また、次亜塩素酸ナトリウムは消毒するものによって適正な濃度が異なるため、目的に合わせて希釈濃度を調節することで高い消毒効果が得られるようになります。
ただし、有機物の影響を受けやすく、汚れが多いものに対しては消毒力が低下してしまうことから、次亜塩素酸ナトリウムはできるだけ汚れを落としてから使用するようにしてください。
また、目に入ったり皮膚に付着したりすると失明や皮膚壊死に至る可能性があるため、注意しながら使用しましょう。
クロルヘキシジングルコン酸塩
クロルヘキシジングルコン酸塩はグラム陽性菌やグラム陰性菌などに効果を示す消毒薬で、手指などの皮膚に加え、手術室や病室などの医療機器や物品などの消毒に使用されます。

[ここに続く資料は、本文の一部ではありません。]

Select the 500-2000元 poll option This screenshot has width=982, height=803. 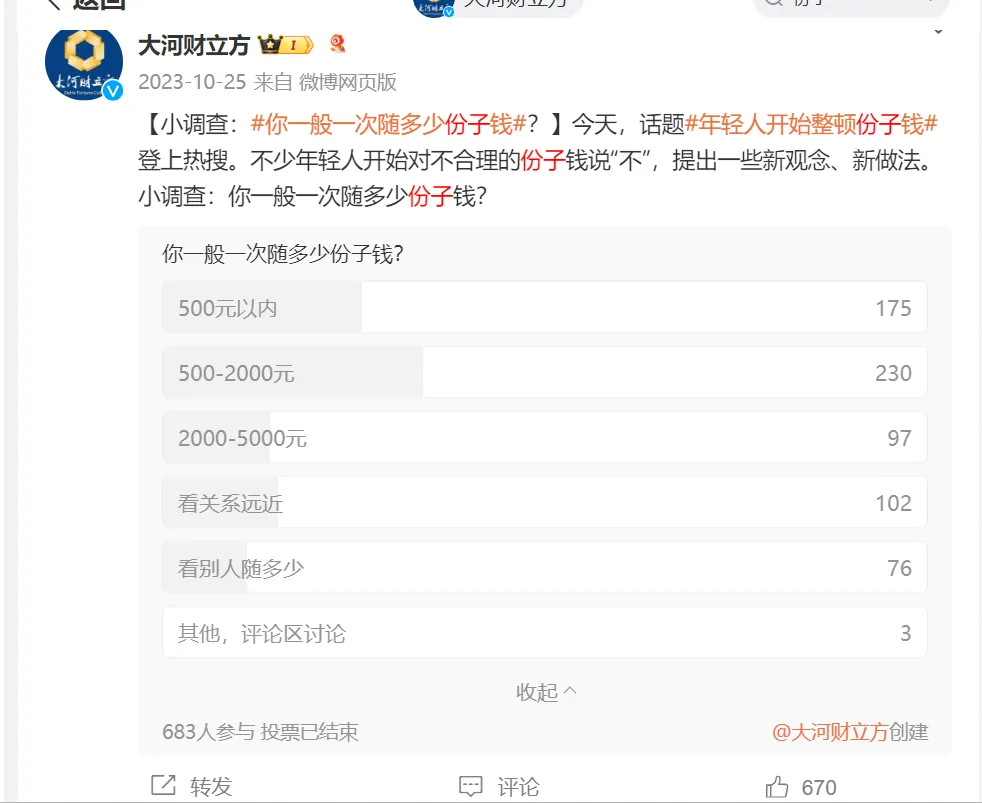point(544,373)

非常に消毒力が高いため、カテーテル刺入部位や血液培養時の注射部位の消毒には、クロルヘキシジングルコン酸塩が配合されたものが選ばれるケースが多いです。
ただし、ポビドンヨードと違ってクロルヘキシジングルコン酸塩は、アナフィラキシーショックの危険性から膣や口腔など粘膜への使用は禁止されています。

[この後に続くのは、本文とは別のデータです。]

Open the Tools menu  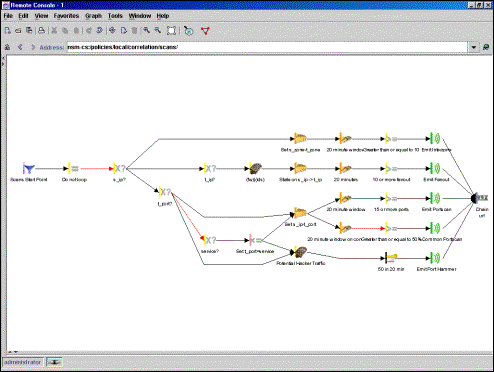point(115,16)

また、高濃度のクロルヘキシジングルコン酸塩を用いることも、ショックが発現する可能性があるため注意が必要です。
消毒薬と抗菌薬は違う!症状や用途に合ったものを選ぼう
消毒薬と抗菌薬は菌に作用する点は同じですが、抗菌薬は病原体の特定の部分に作用して効果を発揮するのに対し、消毒薬は細菌の様々な箇所に作用して効果を示す点で大きく違います。
また、抗菌薬が耐性菌を生み出しやすい一方、消毒薬は耐性菌が生まれにくいという点も異なります。

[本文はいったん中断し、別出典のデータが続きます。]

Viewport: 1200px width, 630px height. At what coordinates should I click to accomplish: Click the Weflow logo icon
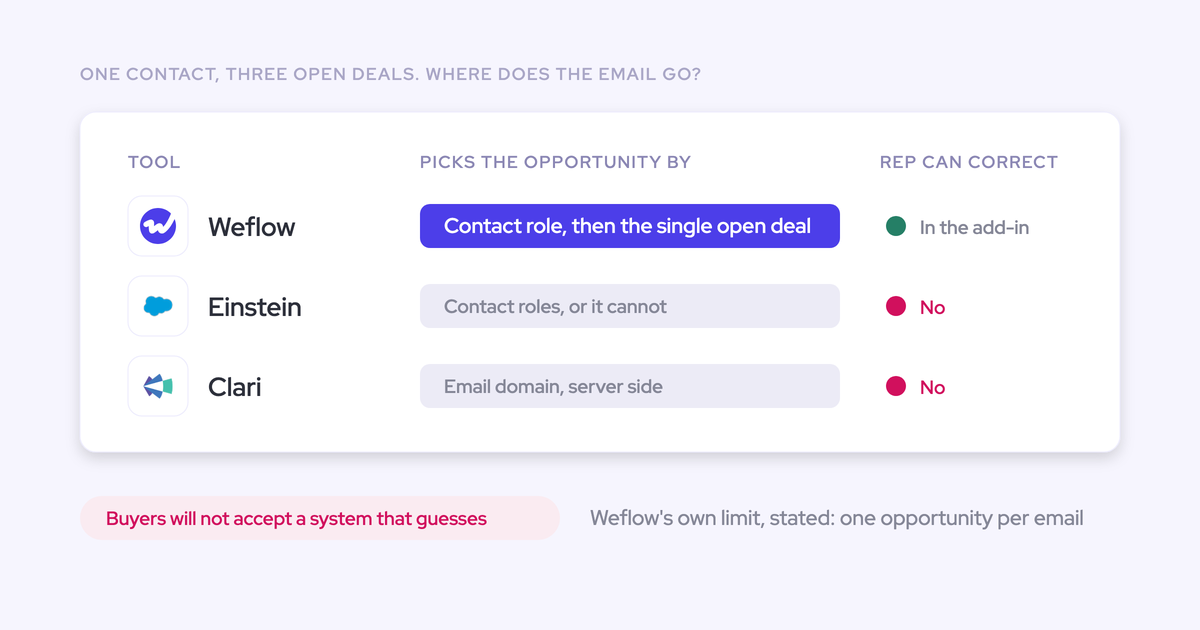(158, 226)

ひと口に消毒薬といっても様々な種類があり、使用できる場所や効果の強さ、副作用のリスクも違います。
ポビドンヨードは粘膜に使用可能ですが、クロルヘキシジングルコン酸塩はアナフィラキシーショックの危険性があるため粘膜への使用は禁止されています。
このようなことからも、身近な存在である消毒薬も他の薬と同様に十分注意を払って使用していくことが大切と言えるでしょう。